Feeling more in control of my emotions meant I could enjoy the lead-up activities, like the hen do and bridesmaid fittings, and not feel as anxious all the time. 

Finally, November 5 arrived and I managed better than I thought I would. I took the day hour-by-hour, and made a conscious effort to distract myself from symptoms by making myself busy with additional bridesmaid duties – like making sure her flower girl was ready and the photographer was looked after.

However, I felt so relieved once the day was over, and the pressure was off. The energy I had to muster up to perform my bridesmaid duties and support my friend on the day was exhausting – but I did it.

Lara Rodwell - When my friend asked me to be a bridesmaid, I was desparate to say no
I hope to keep getting better at setting boundaries like this to prevent SAD from taking over my life completely (Picture: Lara Rodwell)

Since then though, I’ve become a lot more assertive and less of a ‘people-pleaser’ in my friendships because I’ve realised that forcing myself to do things when I don’t feel able to is simply not worth the stress.

Now, if I can avoid committing to plans, or unnecessary pressure during these darker months, I will.

Like when my friendship group recently suggested going on a girls trip to Bath in December – I genuinely couldn’t think of anything worse than a city break in winter – so I politely declined and explained why. Luckily my friends are incredibly understanding and agreed to move the trip to the summer instead.

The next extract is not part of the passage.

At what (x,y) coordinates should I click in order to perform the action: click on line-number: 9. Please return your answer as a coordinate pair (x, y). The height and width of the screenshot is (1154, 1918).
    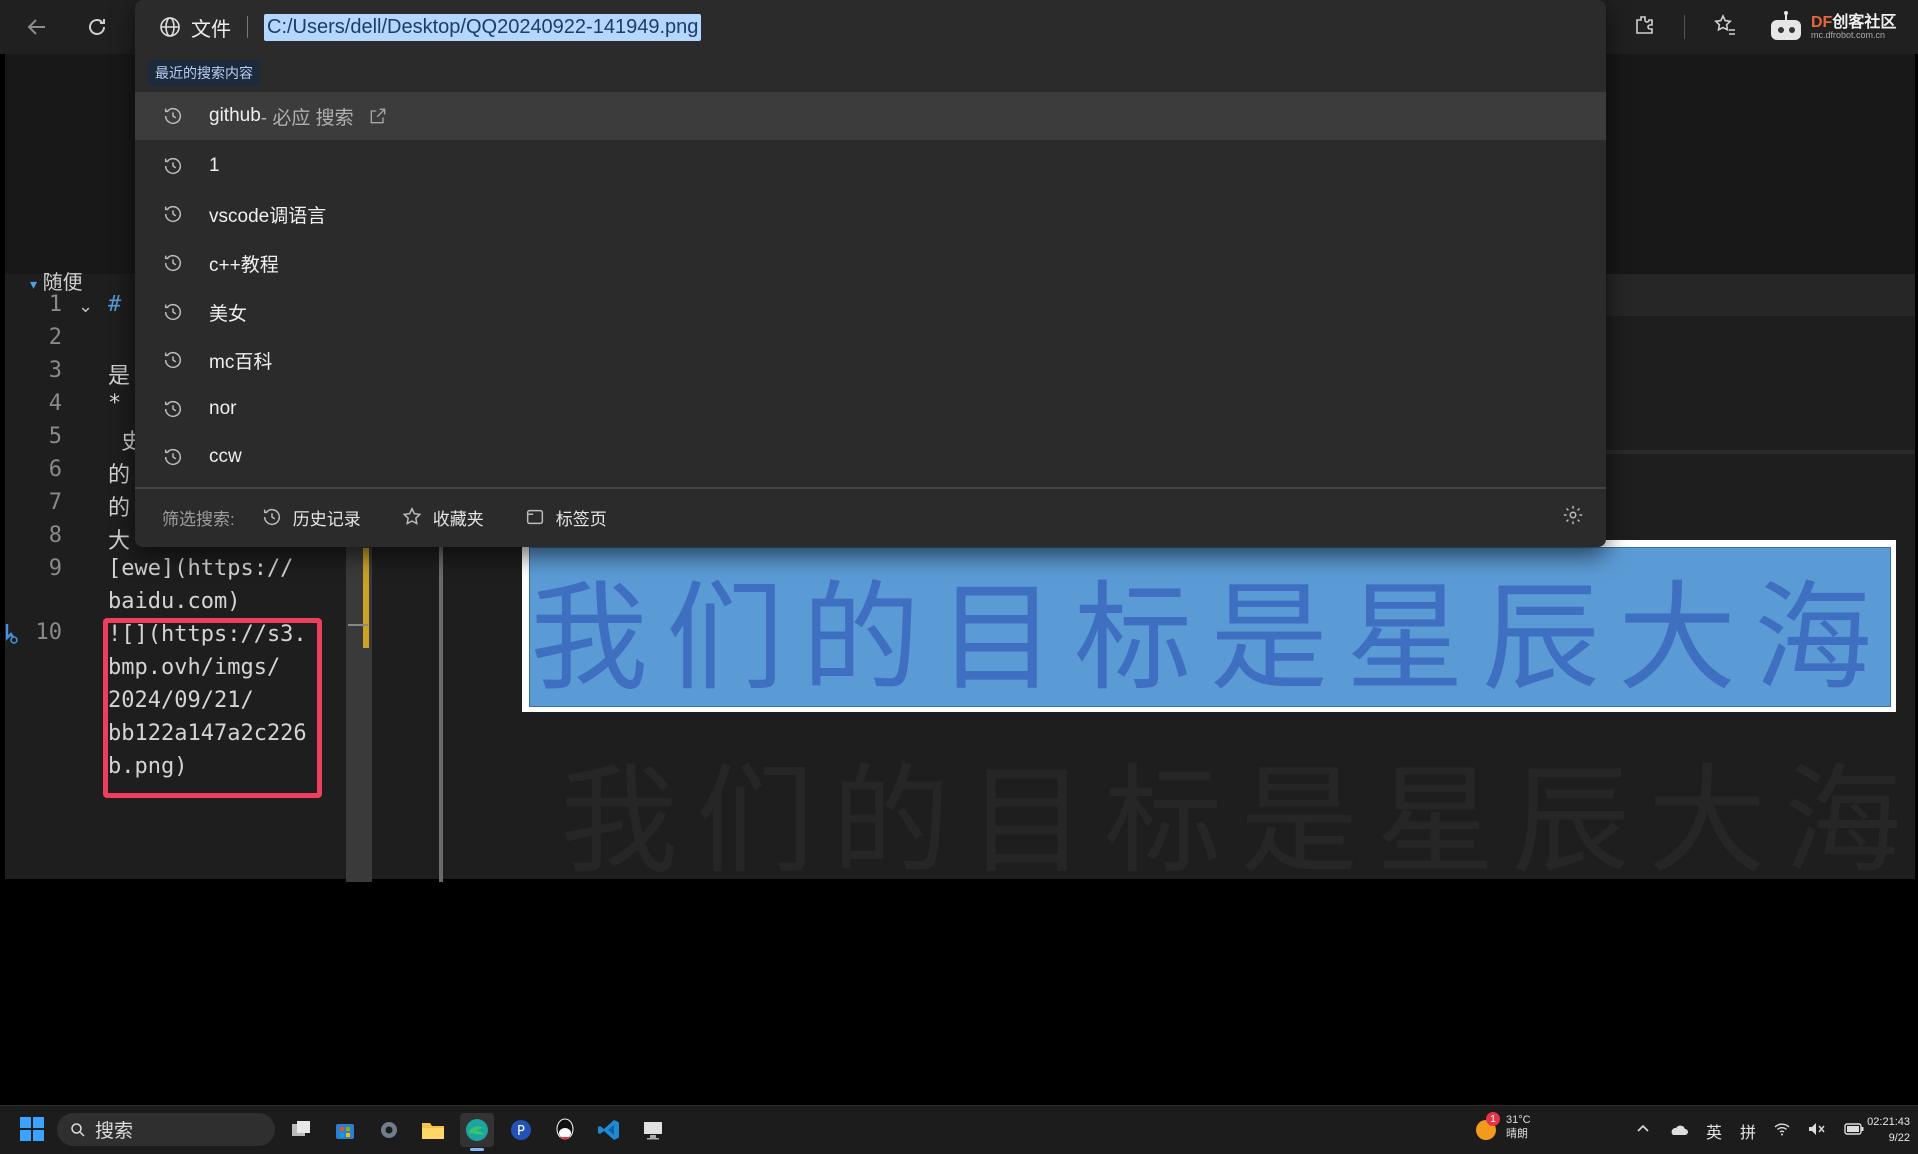
    Looking at the image, I should click on (55, 568).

Although I feel guilty for kicking up a fuss, I feel better for asserting my needs and doing what’s best for me. I hope to keep getting better at setting boundaries like this to prevent SAD from taking over my life completely.

Part of that change has meant I’ve temporarily moved back into my family home without my boyfriend, started therapy through the NHS to help manage my symptoms, taken vitamin D daily, and created a morning routine where I get outside for at least 10 minutes.  

All this helps me feel in control and keeps the grey cloud that usually hovers over my head this time of year at bay.  

Now, when the sun sets at 5pm and that familiar pang of depression hits, I’ll take a deep breath and reassure myself that I am making progress. 

‘I can always embrace daylight tomorrow,’ I’ll tell myself. Because sometimes you really do have to take things one day at a time.